Jason Morris, Ph.D., Professor and Chair, Department of Natural Sciences at Fordham University  recently debuted as a novelist with the publication of Thicker Than Mud.  Below is an interview with Jason, who by the way is a friend: 

1.      Jason, what inspired you to pen your debut novel, Thicker Than Mud? 
I didn’t quite realize it until later, but this book had its beginning at my grandfather’s burial.  In Jewish tradition, the mourners help bury the dead.  It’s the last thing in this world that we can do for the person we loved.  It’s an expression of chesed, caritas, love—because a kindness to the dead can never be repaid. 

I was very close to my grandfather. I remember very clearly how reluctant I was to hand the shovel to the next mourner.  I’m not a greedy person, but that was something I found very difficult to share. I was surprised by that, because it did mean a lot to me that so many other people loved my grandfather, too.
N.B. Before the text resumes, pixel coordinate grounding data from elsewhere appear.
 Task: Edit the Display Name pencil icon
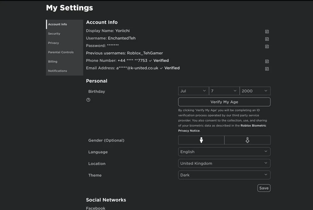click(x=267, y=32)
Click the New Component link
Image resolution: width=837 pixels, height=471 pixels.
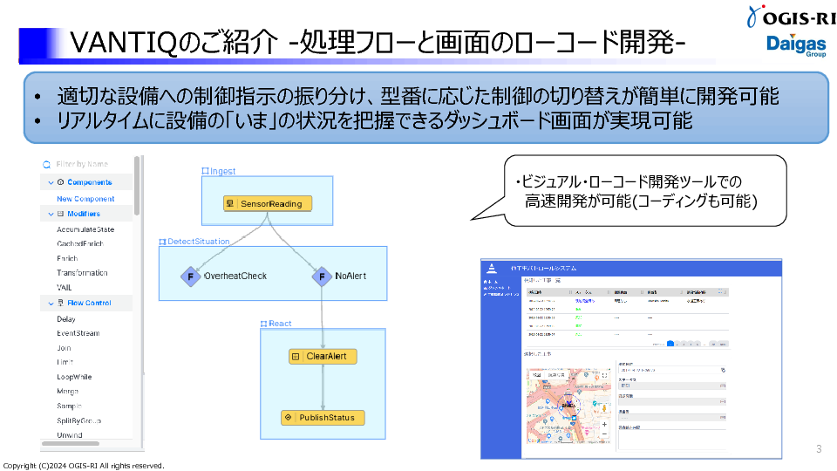point(85,199)
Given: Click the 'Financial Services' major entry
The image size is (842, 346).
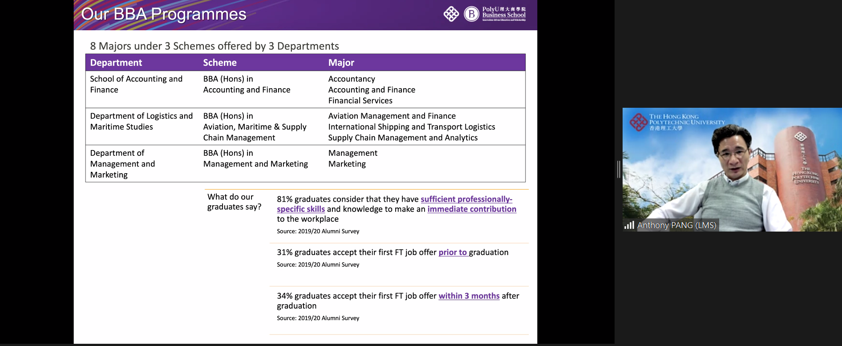Looking at the screenshot, I should pos(360,101).
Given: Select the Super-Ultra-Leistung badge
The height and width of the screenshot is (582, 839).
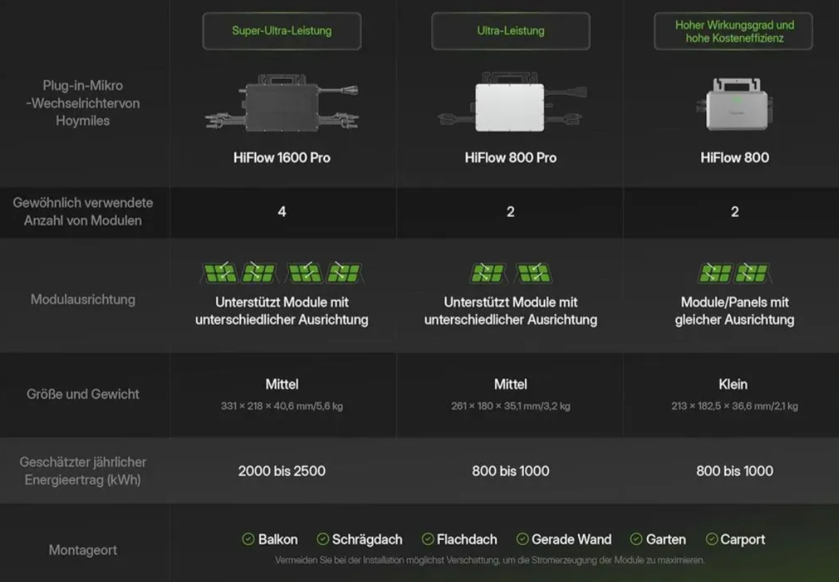Looking at the screenshot, I should pos(282,31).
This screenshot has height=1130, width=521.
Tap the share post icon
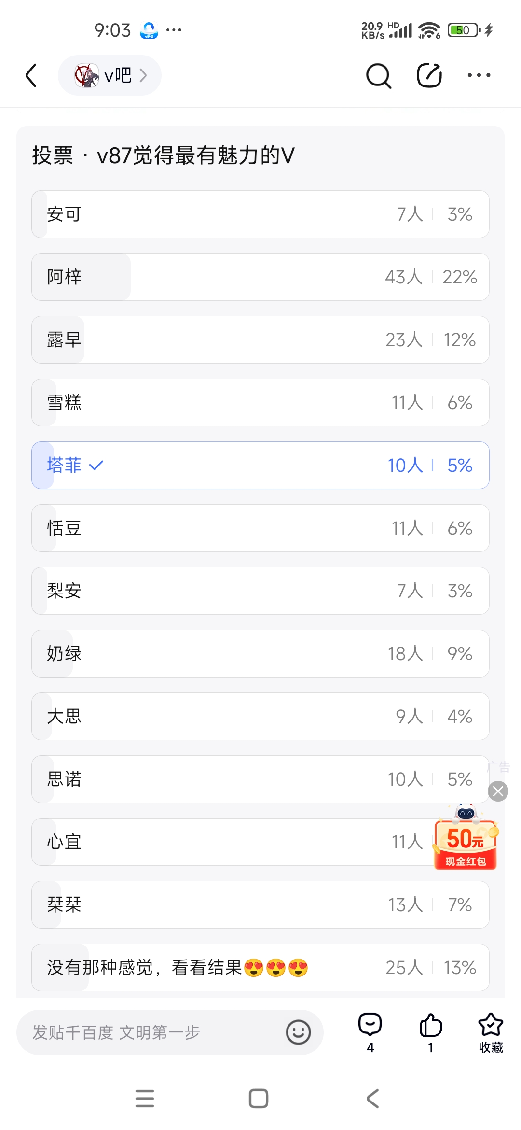pos(429,75)
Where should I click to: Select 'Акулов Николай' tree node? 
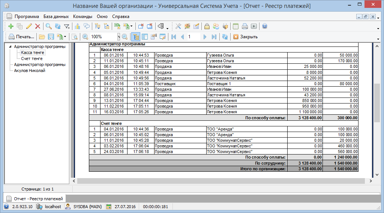(30, 71)
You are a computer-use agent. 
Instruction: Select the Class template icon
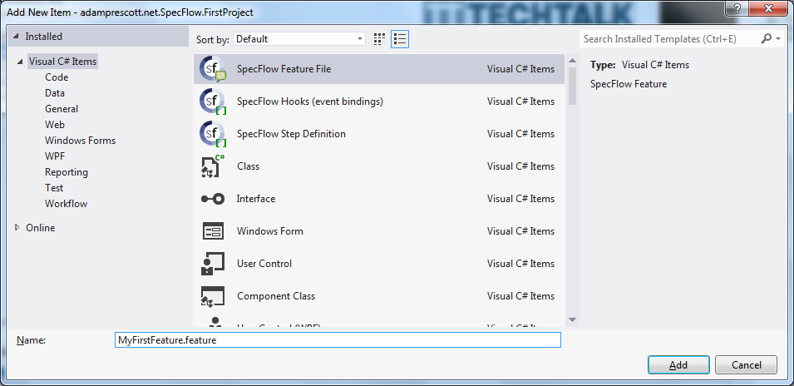click(x=213, y=167)
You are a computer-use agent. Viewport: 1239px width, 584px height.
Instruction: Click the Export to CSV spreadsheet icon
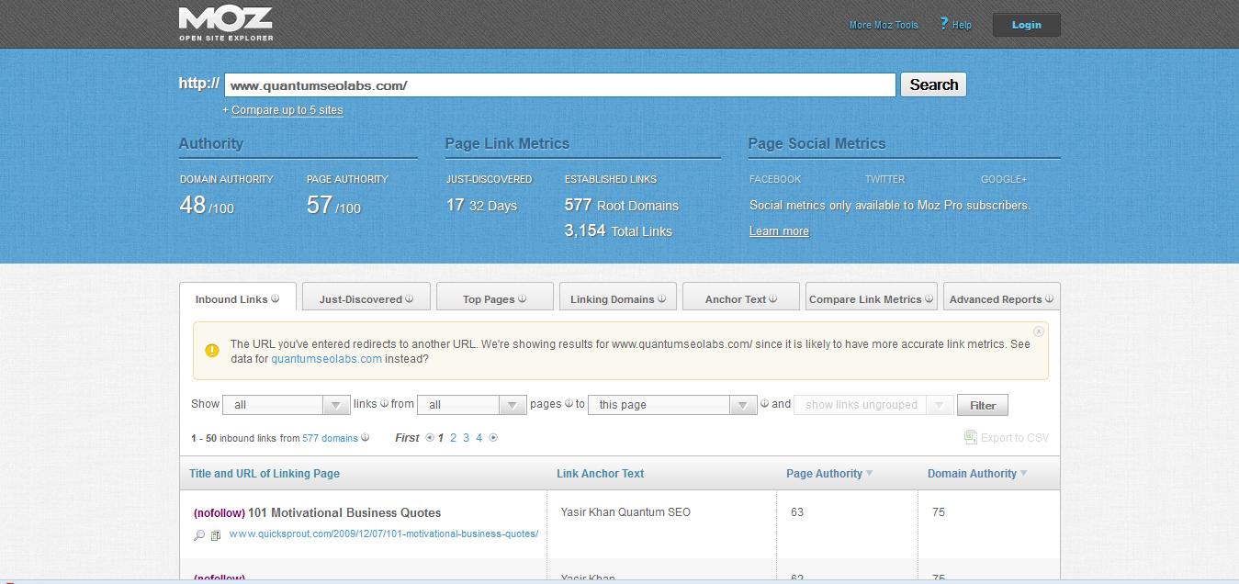(x=970, y=438)
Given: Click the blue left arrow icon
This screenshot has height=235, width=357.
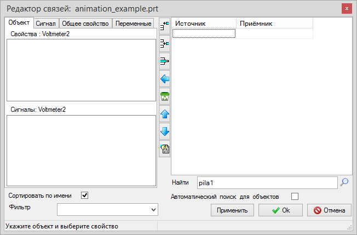Looking at the screenshot, I should click(x=164, y=79).
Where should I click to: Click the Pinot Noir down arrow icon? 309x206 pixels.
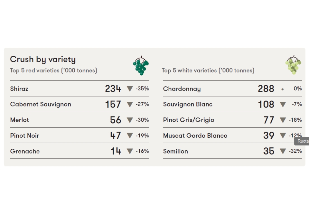(130, 136)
I thought about my first emotional response afterwards— for years. 

I felt that I wanted to try to tell the story of someone who couldn’t take that next step of sharing that shovel, so to speak—someone we could sympathize with and understand but who couldn’t mourn in community.  Adam's conflict with Danny, who also had such strong ties to the grandfather in the book, flowed from my thinking about that. All the other events and relationships in the novel, in fact: Adam’s relationships with his mentor and his student and his department chair, his friendships with Steven and Todd, his eventual involvement with the police, the romance in the book—all flowed from the building of a world in which Adam’s character, the character of a man who needs to retain exclusive claim to his grandfather, makes sense and could develop. 

2.      What is it about?
The book’s protagonist is Adam Drascher, a Jewish archaeology professor at a small Jesuit college in the Bronx.  When the book begins, Adam is at a standstill.  He is in love with his former mentor, though he knows that relationship has no future. Though Adam’s tenure decision is approaching, he has little to show for his efforts studying the cult of the dead in ancient Israel. Everything changes for Adam when he discovers a tablet that sheds light on the Healers, shadowy underworld figures in Canaanite myth and in the Bible, on the same day that he loses his grandfather, the man who raised him. As Adam mourns for his grandfather and labors to interpret the text of the tablet, he unearths family secrets that test his loyalties and entangle him in the police investigation of Danny, an old family friend.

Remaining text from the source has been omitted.